News Center
GOP candidates need to step up and confront China, Greenville News
Wednesday, December 12, 2007
By Kerri Houston
Since the 2008 presidential campaign began, each of the GOP frontrunners has likened himself to the unrivaled hero of the party faithful, Ronald Reagan. But the continuous stream of personal comparisons to President Reagan is causing many GOP primary voters to ask, “that’s nice, but who are you?”
As the Jan. 19th South Carolina Republican primary takes place in a state that has been hemorrhaging manufacturing jobs for years, it presents an opportunity to vote for candidates who address such issues.
Republican candidates rightly tout the nation’s historically low 4.7 percent unemployment rate and continued economic growth as a positive for the current Republican administration.
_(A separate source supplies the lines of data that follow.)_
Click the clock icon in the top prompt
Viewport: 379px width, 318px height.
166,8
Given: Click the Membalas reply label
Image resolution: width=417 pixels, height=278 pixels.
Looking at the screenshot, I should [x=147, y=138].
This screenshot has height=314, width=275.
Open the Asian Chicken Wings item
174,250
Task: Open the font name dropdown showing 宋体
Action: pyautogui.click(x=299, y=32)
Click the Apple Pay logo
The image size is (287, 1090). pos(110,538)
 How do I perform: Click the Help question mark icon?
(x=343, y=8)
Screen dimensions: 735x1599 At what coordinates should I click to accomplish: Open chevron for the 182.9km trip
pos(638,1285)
However, these numbers do not tell the whole story, nor do they represent the personal stories of the 3.2 million manufacturing workers who have lost their jobs in the past seven years.
Just last month, state officials reported that South Carolina’s unemployment rate rose slightly to 5.8 percent as a result of continued losses in the manufacturing sector.
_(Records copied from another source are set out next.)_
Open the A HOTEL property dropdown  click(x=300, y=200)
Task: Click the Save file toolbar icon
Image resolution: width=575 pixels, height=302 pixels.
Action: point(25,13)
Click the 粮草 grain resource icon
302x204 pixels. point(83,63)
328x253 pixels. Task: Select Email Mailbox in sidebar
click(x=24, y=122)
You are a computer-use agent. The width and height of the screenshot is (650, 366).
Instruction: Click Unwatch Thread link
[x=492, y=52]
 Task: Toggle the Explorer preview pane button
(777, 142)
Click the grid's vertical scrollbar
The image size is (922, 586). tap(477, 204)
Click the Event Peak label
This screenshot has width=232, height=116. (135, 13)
Although manufacturing still accounts for $24.9 billion of the state’s Gross State Product and is the largest individual contributor to its economy, South Carolina’s manufacturers have suffered massive losses over the last decade.
As a direct result of the enormous U.S. trade deficit with China, it is estimated that South Carolina lost nearly 30,000 jobs from 2001 to 2006.
This happens because China cheats. In virtually every sector of its economy.
Because of the explosion of safety problems with Chinese products, its booming manufacturing sector has now attracted attention from U.S. consumers. Some analysts take the incomplete view that the low cost of these goods outweighs the loss of manufacturing jobs. It is unlikely that the 91,000 South Carolina souls who lost their jobs since 2000 would agree.
China ignores many of its international obligations, such as a promise to end currency manipulation when it joined the World Trade Organization in 2001. Its continued refusal to “float” its currency makes its goods artificially cheaper and ours more expensive.
China’s government gives its manufacturers site and transportation infrastructure and “loans” with no expectation of payback. As Chinese manufacturing benefits financially from ignoring environmental standards, its waterways and wells run with dyes and toxins that factories dump willy-nilly into ground and river. And many Chinese factories disregard international norms for workers by embracing low pay and deplorable conditions for workers.
China’s rise also poses serious national security implications, and Republican candidates have the opportunity to tackle these challenges and reinvent the party’s traditional status as being strong on national defense.
Over the past several years, military experts have expressed concern about the integrity of our defense supply chain. Indeed, our military may be forced to turn to China for defense related components no longer available in the U.S.
Large military equipment, including tanks and planes, sit idle in repair centers as the few American companies left that provide both spare parts and the tools used to attach them have dwindled to a trickle. Humvees receive armor plating at a painful pace as only one U.S. manufacturer of armored steel remains.
Yet thanks to its lopsided balance of trade with the U.S. and a current account surplus of $163 billion, China has been able to increase its military funding by 18.2 percent over the last year, much of it focused on emerging military space applications.
In South Carolina, home to seven major military installations, about 38,200 active duty military members and nearly 27,000 reservists, attention to all aspects of military supply and national defense demands serious attention.
Despite the ability to address China’s cheating through existing trade laws, our government has done little to solve the economic and military challenges posed by China’s rise and the cheating that accompanies it.
In his June 6, 1984, speech at Omaha Beach commemorating the 40th anniversary of D-Day, President Reagan noted, “We will always be prepared, so we will always be free.”
Perhaps if we were a little more prepared to address the erosion of our military-industrial base, we’d be feeling a more secure.
Only the GOP candidate willing to define himself by making a similar commitment to American prosperity and security at this very different time will earn the right to compare himself to Ronald Reagan.
Kerri Houston is a senior analyst with the Alliance for American Manufacturing (www.americanmanufacturing.org) and is serving a congressional appointment as a Republican commissioner on the U.S.-China Economic and Security Review Commission. She will appear tonight at a town hall meeting in Rock Hill sponsored by the AAM that will focus on saving U.S. manufacturing.